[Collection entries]
—————

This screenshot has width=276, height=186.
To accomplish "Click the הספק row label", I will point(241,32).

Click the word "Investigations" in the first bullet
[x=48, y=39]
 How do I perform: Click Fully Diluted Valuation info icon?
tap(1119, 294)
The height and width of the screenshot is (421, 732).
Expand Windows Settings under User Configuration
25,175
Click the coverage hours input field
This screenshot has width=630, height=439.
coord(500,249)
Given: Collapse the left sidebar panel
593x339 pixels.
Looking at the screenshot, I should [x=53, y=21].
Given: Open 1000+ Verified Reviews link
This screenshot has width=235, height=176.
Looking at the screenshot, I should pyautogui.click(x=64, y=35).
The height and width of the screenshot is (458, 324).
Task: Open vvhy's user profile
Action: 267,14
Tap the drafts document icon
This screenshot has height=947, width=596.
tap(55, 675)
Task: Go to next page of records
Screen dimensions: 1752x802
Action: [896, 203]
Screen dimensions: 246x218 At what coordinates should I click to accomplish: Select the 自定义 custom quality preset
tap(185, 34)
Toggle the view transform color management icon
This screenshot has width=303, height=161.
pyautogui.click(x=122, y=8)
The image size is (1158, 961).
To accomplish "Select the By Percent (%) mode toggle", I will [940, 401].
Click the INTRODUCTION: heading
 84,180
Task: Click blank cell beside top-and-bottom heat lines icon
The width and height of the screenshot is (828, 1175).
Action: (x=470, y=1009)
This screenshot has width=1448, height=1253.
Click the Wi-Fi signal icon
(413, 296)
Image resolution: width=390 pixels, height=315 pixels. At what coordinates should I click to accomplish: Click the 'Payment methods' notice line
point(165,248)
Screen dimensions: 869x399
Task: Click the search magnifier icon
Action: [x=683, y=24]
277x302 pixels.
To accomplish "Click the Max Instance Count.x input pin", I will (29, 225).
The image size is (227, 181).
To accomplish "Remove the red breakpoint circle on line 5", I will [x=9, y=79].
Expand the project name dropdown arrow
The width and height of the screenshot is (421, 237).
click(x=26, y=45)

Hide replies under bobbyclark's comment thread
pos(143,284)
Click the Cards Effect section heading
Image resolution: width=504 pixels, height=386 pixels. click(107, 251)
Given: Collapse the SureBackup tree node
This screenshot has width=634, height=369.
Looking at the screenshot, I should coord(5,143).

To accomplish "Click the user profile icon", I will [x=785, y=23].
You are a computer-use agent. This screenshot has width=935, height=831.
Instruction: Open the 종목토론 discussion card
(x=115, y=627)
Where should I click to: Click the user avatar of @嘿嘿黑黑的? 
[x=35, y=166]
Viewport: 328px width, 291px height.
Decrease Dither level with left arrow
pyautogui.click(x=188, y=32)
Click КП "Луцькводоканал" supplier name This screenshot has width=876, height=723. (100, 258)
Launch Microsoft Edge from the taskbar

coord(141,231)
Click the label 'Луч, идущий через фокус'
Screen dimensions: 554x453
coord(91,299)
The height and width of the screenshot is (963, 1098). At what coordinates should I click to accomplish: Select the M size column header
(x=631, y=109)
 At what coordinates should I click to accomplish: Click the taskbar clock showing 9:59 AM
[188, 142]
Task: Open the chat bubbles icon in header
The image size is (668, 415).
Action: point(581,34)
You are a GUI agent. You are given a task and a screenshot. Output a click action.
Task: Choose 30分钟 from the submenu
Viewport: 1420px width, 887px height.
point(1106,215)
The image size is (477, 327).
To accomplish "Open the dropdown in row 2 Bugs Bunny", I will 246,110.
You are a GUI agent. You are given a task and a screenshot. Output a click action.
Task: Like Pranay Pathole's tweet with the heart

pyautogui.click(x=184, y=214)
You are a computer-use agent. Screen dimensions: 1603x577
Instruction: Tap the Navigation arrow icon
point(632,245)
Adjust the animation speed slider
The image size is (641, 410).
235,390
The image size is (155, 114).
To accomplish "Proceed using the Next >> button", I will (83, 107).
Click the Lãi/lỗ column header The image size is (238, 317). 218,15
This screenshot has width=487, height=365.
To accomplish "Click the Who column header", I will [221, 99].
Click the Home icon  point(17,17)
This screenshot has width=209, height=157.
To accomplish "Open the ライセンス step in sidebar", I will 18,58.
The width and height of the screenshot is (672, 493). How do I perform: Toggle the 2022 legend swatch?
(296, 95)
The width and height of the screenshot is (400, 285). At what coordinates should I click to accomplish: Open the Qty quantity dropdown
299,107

—————

Faithfully copy every entry, leaving nothing out.

• [Completed exercise]:
This screenshot has width=276, height=186.
To accomplish "Click the הספק row label", I will point(241,32).

Click the word "Investigations" in the first bullet
[x=48, y=39]
 How do I perform: Click Fully Diluted Valuation info icon?
tap(1119, 294)
The height and width of the screenshot is (421, 732).
Expand Windows Settings under User Configuration
25,175
Click the coverage hours input field
This screenshot has width=630, height=439.
coord(500,249)
Given: Collapse the left sidebar panel
593x339 pixels.
Looking at the screenshot, I should [x=53, y=21].
Given: Open 1000+ Verified Reviews link
This screenshot has width=235, height=176.
Looking at the screenshot, I should pyautogui.click(x=64, y=35).
The height and width of the screenshot is (458, 324).
Task: Open vvhy's user profile
Action: 267,14
Tap the drafts document icon
This screenshot has height=947, width=596.
tap(55, 675)
Task: Go to next page of records
Screen dimensions: 1752x802
Action: [896, 203]
Screen dimensions: 246x218 At what coordinates should I click to accomplish: Select the 自定义 custom quality preset
tap(185, 34)
Toggle the view transform color management icon
This screenshot has width=303, height=161.
pyautogui.click(x=122, y=8)
The image size is (1158, 961).
To accomplish "Select the By Percent (%) mode toggle", I will [940, 401].
Click the INTRODUCTION: heading
 84,180
Task: Click blank cell beside top-and-bottom heat lines icon
The width and height of the screenshot is (828, 1175).
Action: (x=470, y=1009)
This screenshot has width=1448, height=1253.
Click the Wi-Fi signal icon
(413, 296)
Image resolution: width=390 pixels, height=315 pixels. At what coordinates should I click to accomplish: Click the 'Payment methods' notice line
point(165,248)
Screen dimensions: 869x399
Task: Click the search magnifier icon
Action: [x=683, y=24]
277x302 pixels.
To accomplish "Click the Max Instance Count.x input pin", I will (29, 225).
The image size is (227, 181).
To accomplish "Remove the red breakpoint circle on line 5", I will [x=9, y=79].
Expand the project name dropdown arrow
The width and height of the screenshot is (421, 237).
click(x=26, y=45)

Hide replies under bobbyclark's comment thread
pos(143,284)
Click the Cards Effect section heading
Image resolution: width=504 pixels, height=386 pixels. click(107, 251)
Given: Collapse the SureBackup tree node
This screenshot has width=634, height=369.
Looking at the screenshot, I should coord(5,143).

To accomplish "Click the user profile icon", I will [x=785, y=23].
You are a computer-use agent. This screenshot has width=935, height=831.
Instruction: Open the 종목토론 discussion card
(x=115, y=627)
Where should I click to: Click the user avatar of @嘿嘿黑黑的? 
[x=35, y=166]
Viewport: 328px width, 291px height.
Decrease Dither level with left arrow
pyautogui.click(x=188, y=32)
Click КП "Луцькводоканал" supplier name This screenshot has width=876, height=723. (100, 258)
Launch Microsoft Edge from the taskbar

coord(141,231)
Click the label 'Луч, идущий через фокус'
Screen dimensions: 554x453
coord(91,299)
The height and width of the screenshot is (963, 1098). At what coordinates should I click to accomplish: Select the M size column header
(x=631, y=109)
 At what coordinates should I click to accomplish: Click the taskbar clock showing 9:59 AM
[188, 142]
Task: Open the chat bubbles icon in header
The image size is (668, 415).
Action: point(581,34)
You are a GUI agent. You are given a task and a screenshot. Output a click action.
Task: Choose 30分钟 from the submenu
Viewport: 1420px width, 887px height.
point(1106,215)
The image size is (477, 327).
To accomplish "Open the dropdown in row 2 Bugs Bunny", I will 246,110.
You are a GUI agent. You are given a task and a screenshot. Output a click action.
Task: Like Pranay Pathole's tweet with the heart

pyautogui.click(x=184, y=214)
You are a computer-use agent. Screen dimensions: 1603x577
Instruction: Tap the Navigation arrow icon
point(632,245)
Adjust the animation speed slider
The image size is (641, 410).
235,390
The image size is (155, 114).
To accomplish "Proceed using the Next >> button", I will (83, 107).
Click the Lãi/lỗ column header The image size is (238, 317). 218,15
This screenshot has width=487, height=365.
To accomplish "Click the Who column header", I will [221, 99].
Click the Home icon  point(17,17)
This screenshot has width=209, height=157.
To accomplish "Open the ライセンス step in sidebar", I will 18,58.
The width and height of the screenshot is (672, 493). How do I perform: Toggle the 2022 legend swatch?
(296, 95)
The width and height of the screenshot is (400, 285). At what coordinates should I click to accomplish: Open the Qty quantity dropdown
299,107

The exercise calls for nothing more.